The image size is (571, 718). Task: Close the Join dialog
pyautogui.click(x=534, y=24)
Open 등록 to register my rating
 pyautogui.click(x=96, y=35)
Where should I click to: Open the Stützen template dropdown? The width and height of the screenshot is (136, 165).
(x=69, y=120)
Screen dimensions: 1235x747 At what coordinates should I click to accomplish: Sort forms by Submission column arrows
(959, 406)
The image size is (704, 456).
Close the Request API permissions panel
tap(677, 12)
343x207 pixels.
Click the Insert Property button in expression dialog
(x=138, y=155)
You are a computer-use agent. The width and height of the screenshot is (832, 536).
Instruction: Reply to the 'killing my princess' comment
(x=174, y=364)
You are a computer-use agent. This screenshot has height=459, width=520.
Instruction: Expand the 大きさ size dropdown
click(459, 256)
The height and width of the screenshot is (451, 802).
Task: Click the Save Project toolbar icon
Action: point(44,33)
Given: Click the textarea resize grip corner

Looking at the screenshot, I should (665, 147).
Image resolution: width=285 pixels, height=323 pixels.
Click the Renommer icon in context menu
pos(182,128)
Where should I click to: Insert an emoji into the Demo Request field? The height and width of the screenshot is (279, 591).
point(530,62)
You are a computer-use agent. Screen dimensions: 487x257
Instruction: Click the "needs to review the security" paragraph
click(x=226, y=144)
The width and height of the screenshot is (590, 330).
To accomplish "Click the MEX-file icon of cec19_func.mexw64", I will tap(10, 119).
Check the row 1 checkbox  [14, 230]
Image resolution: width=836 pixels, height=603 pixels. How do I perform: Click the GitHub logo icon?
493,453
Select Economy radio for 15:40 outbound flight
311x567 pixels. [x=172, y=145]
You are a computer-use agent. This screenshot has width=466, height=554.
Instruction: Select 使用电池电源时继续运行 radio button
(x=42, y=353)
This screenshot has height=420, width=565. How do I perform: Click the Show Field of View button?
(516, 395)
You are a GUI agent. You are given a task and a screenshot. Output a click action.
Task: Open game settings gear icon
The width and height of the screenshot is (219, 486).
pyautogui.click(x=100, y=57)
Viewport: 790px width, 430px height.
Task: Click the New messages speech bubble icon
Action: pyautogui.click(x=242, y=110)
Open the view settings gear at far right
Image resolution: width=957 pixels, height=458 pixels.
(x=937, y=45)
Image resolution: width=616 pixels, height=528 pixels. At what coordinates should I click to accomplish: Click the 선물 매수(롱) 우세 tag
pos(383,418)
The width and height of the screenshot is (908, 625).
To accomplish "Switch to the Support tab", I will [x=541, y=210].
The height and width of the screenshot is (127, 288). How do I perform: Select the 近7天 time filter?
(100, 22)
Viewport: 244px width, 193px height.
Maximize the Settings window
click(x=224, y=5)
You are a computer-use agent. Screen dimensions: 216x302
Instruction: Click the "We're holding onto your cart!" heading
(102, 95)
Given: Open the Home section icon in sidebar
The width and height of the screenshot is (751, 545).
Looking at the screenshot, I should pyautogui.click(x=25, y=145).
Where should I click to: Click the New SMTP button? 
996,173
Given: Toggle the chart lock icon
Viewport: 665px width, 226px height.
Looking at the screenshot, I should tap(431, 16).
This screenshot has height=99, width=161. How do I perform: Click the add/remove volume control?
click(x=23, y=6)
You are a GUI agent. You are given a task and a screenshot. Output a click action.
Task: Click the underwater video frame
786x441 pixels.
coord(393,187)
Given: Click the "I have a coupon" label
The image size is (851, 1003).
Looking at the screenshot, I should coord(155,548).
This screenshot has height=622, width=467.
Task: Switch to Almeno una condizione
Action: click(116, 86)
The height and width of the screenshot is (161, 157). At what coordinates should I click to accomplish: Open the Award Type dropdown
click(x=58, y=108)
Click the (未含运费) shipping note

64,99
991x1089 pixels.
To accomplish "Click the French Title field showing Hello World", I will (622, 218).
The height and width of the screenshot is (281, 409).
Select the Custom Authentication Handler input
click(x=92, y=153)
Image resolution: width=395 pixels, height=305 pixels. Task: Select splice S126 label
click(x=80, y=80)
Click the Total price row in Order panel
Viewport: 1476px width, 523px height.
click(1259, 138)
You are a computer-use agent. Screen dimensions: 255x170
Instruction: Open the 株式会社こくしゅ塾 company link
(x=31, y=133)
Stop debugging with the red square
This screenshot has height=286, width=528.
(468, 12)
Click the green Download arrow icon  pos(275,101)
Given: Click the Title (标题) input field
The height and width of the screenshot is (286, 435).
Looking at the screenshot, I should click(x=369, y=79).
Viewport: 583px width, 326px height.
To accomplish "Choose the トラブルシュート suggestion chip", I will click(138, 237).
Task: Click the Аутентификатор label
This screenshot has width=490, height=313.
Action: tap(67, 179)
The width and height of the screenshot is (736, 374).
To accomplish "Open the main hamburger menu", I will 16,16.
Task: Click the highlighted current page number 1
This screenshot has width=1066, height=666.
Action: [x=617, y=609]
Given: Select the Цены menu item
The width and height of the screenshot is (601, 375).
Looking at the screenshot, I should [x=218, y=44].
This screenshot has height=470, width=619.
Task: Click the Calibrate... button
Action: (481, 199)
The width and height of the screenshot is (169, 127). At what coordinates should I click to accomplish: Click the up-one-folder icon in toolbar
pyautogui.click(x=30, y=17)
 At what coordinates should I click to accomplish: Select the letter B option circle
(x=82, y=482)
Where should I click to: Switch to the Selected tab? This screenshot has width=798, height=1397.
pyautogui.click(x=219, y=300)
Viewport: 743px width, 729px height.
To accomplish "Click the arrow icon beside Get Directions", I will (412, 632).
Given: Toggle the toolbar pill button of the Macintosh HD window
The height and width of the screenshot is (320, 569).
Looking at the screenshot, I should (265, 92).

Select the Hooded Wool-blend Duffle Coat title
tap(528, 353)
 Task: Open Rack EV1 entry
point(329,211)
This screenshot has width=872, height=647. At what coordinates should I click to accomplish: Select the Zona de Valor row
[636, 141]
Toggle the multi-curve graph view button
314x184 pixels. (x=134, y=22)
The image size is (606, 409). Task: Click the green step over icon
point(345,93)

● ● ● ●

What is wanted is an exact copy of the data.

→ **Task answer**
The image size is (571, 718). Task: Close the Join dialog
pyautogui.click(x=534, y=24)
Open 등록 to register my rating
 pyautogui.click(x=96, y=35)
Where should I click to: Open the Stützen template dropdown? The width and height of the screenshot is (136, 165).
(x=69, y=120)
Screen dimensions: 1235x747 At what coordinates should I click to accomplish: Sort forms by Submission column arrows
(959, 406)
The image size is (704, 456).
Close the Request API permissions panel
tap(677, 12)
343x207 pixels.
Click the Insert Property button in expression dialog
(x=138, y=155)
You are a computer-use agent. The width and height of the screenshot is (832, 536).
Instruction: Reply to the 'killing my princess' comment
(x=174, y=364)
You are a computer-use agent. This screenshot has height=459, width=520.
Instruction: Expand the 大きさ size dropdown
click(459, 256)
The height and width of the screenshot is (451, 802).
Task: Click the Save Project toolbar icon
Action: point(44,33)
Given: Click the textarea resize grip corner

Looking at the screenshot, I should (665, 147).
Image resolution: width=285 pixels, height=323 pixels.
Click the Renommer icon in context menu
pos(182,128)
Where should I click to: Insert an emoji into the Demo Request field? The height and width of the screenshot is (279, 591).
point(530,62)
You are a computer-use agent. Screen dimensions: 487x257
Instruction: Click the "needs to review the security" paragraph
click(x=226, y=144)
The width and height of the screenshot is (590, 330).
To accomplish "Click the MEX-file icon of cec19_func.mexw64", I will tap(10, 119).
Check the row 1 checkbox  [14, 230]
Image resolution: width=836 pixels, height=603 pixels. How do I perform: Click the GitHub logo icon?
493,453
Select Economy radio for 15:40 outbound flight
311x567 pixels. [x=172, y=145]
You are a computer-use agent. This screenshot has width=466, height=554.
Instruction: Select 使用电池电源时继续运行 radio button
(x=42, y=353)
This screenshot has height=420, width=565. How do I perform: Click the Show Field of View button?
(516, 395)
You are a GUI agent. You are given a task and a screenshot. Output a click action.
Task: Open game settings gear icon
The width and height of the screenshot is (219, 486).
pyautogui.click(x=100, y=57)
Viewport: 790px width, 430px height.
Task: Click the New messages speech bubble icon
Action: pyautogui.click(x=242, y=110)
Open the view settings gear at far right
Image resolution: width=957 pixels, height=458 pixels.
(x=937, y=45)
Image resolution: width=616 pixels, height=528 pixels. At what coordinates should I click to accomplish: Click the 선물 매수(롱) 우세 tag
pos(383,418)
The width and height of the screenshot is (908, 625).
To accomplish "Switch to the Support tab", I will [x=541, y=210].
The height and width of the screenshot is (127, 288). How do I perform: Select the 近7天 time filter?
(100, 22)
Viewport: 244px width, 193px height.
Maximize the Settings window
click(x=224, y=5)
You are a computer-use agent. Screen dimensions: 216x302
Instruction: Click the "We're holding onto your cart!" heading
(102, 95)
Given: Open the Home section icon in sidebar
The width and height of the screenshot is (751, 545).
Looking at the screenshot, I should pyautogui.click(x=25, y=145).
Where should I click to: Click the New SMTP button? 
996,173
Given: Toggle the chart lock icon
Viewport: 665px width, 226px height.
Looking at the screenshot, I should tap(431, 16).
This screenshot has height=99, width=161. How do I perform: Click the add/remove volume control?
click(x=23, y=6)
You are a GUI agent. You are given a task and a screenshot. Output a click action.
Task: Click the underwater video frame
786x441 pixels.
coord(393,187)
Given: Click the "I have a coupon" label
The image size is (851, 1003).
Looking at the screenshot, I should coord(155,548).
This screenshot has height=622, width=467.
Task: Switch to Almeno una condizione
Action: click(116, 86)
The height and width of the screenshot is (161, 157). At what coordinates should I click to accomplish: Open the Award Type dropdown
click(x=58, y=108)
Click the (未含运费) shipping note

64,99
991x1089 pixels.
To accomplish "Click the French Title field showing Hello World", I will (622, 218).
The height and width of the screenshot is (281, 409).
Select the Custom Authentication Handler input
click(x=92, y=153)
Image resolution: width=395 pixels, height=305 pixels. Task: Select splice S126 label
click(x=80, y=80)
Click the Total price row in Order panel
Viewport: 1476px width, 523px height.
click(1259, 138)
You are a computer-use agent. Screen dimensions: 255x170
Instruction: Open the 株式会社こくしゅ塾 company link
(x=31, y=133)
Stop debugging with the red square
This screenshot has height=286, width=528.
(468, 12)
Click the green Download arrow icon  pos(275,101)
Given: Click the Title (标题) input field
The height and width of the screenshot is (286, 435).
Looking at the screenshot, I should click(x=369, y=79).
Viewport: 583px width, 326px height.
To accomplish "Choose the トラブルシュート suggestion chip", I will click(138, 237).
Task: Click the Аутентификатор label
This screenshot has width=490, height=313.
Action: tap(67, 179)
The width and height of the screenshot is (736, 374).
To accomplish "Open the main hamburger menu", I will 16,16.
Task: Click the highlighted current page number 1
This screenshot has width=1066, height=666.
Action: [x=617, y=609]
Given: Select the Цены menu item
The width and height of the screenshot is (601, 375).
Looking at the screenshot, I should [x=218, y=44].
This screenshot has height=470, width=619.
Task: Click the Calibrate... button
Action: (481, 199)
The width and height of the screenshot is (169, 127). At what coordinates should I click to accomplish: Click the up-one-folder icon in toolbar
pyautogui.click(x=30, y=17)
 At what coordinates should I click to accomplish: Select the letter B option circle
(x=82, y=482)
Where should I click to: Switch to the Selected tab? This screenshot has width=798, height=1397.
pyautogui.click(x=219, y=300)
Viewport: 743px width, 729px height.
To accomplish "Click the arrow icon beside Get Directions", I will (412, 632).
Given: Toggle the toolbar pill button of the Macintosh HD window
The height and width of the screenshot is (320, 569).
Looking at the screenshot, I should (265, 92).

Select the Hooded Wool-blend Duffle Coat title
tap(528, 353)
 Task: Open Rack EV1 entry
point(329,211)
This screenshot has width=872, height=647. At what coordinates should I click to accomplish: Select the Zona de Valor row
[636, 141]
Toggle the multi-curve graph view button
314x184 pixels. (x=134, y=22)
The image size is (606, 409). Task: Click the green step over icon
point(345,93)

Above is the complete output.